**Zu lesender Auszug**
8.1     Der Beschwerdeführer macht geltend, im Zeitpunkt seines Rücktritts als Verwaltungsratspräsident sei der Fortbestand der B.___ AG gesichert gewesen, weil dank seiner Bemühungen Investoren gefunden worden seien, deren versprochene Einlagen eine Weiterführung erlaubt hätten. Zudem sei nach seinem Ausscheiden aus dem Verwaltungsrat am 1. Juli 2019 der Wert der Position «Eigene Entwicklungen» nach unten korrigiert worden. Er, der Beschwerdeführer, habe keinen Einfluss mehr gehabt auf die Nichtgeltendmachung der Zahlungsversprechen und die Korrektur der Bilanz. Den Akten des Konkursamtes lässt sich dazu entnehmen, dass der Beschwerdeführer, wie bereits erwähnt, in der Tat neue Investoren gefunden hatte: C.___ und D.___ erklärten sich bereit, insgesamt CHF 600'000.00 zu investieren. Ohne diesen Mittelzufluss wären die Tage der B.___ AG schon damals gezählt gewesen, wie sich auch aus den Ausführungen des Beschwerdeführers in der Einsprache vom 24. Januar 2020 (BB-Nr. 5) ergibt. Er führte dort aus, er habe die Firmenleitung per sofort abgeben müssen «aus der Vorgabe, dass sonst kein Geld in die Firma fliesst, daher war ich (…) gezwungen, diese Vereinbarung zu unterschreiben». Der Verwaltungsrat veranlasste in der Folge eine externe Überprüfung der Bewertung der entscheidenden Aktivposition «eigene Entwicklungen», indem er die vorhandene Software durch eine externe Prüfungsfirma gutachterlich untersuchen liess. Diese Überprüfung ergab, dass die Software lediglich den Stellenwert eines «Prototyps in Produktion» mit etwa 100 Usern beanspruchen konnte. Damit stand fest, dass eine Bilanzierung als Aktivum nicht bzw. höchstens noch zu einem massiv niedrigeren Wert möglich gewesen wäre. Es liegt auf der Hand, dass die Investoren nicht zu einer Investition in dieser Höhe bereit gewesen wären, wenn ihnen der geringe Wert der Software bekannt gewesen wäre. Der Beschwerdeführer kann daher aus der Tatsache, dass sich C.___ und D.___ finanziell stark engagierten, nichts zu seinen Gunsten ableiten.

**Bereitgestellte Daten**
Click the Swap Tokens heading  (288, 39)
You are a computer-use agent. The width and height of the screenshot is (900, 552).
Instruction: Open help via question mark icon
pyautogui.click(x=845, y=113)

**Aufgabe**
Welchen Stellenwert konnte die Software laut der externen Überprüfung im Auszug beanspruchen? Bitte stützen Sie sich dabei allein auf den Auszug.

**Lösung**
Lediglich den eines «Prototyps in Produktion» mit etwa 100 Usern.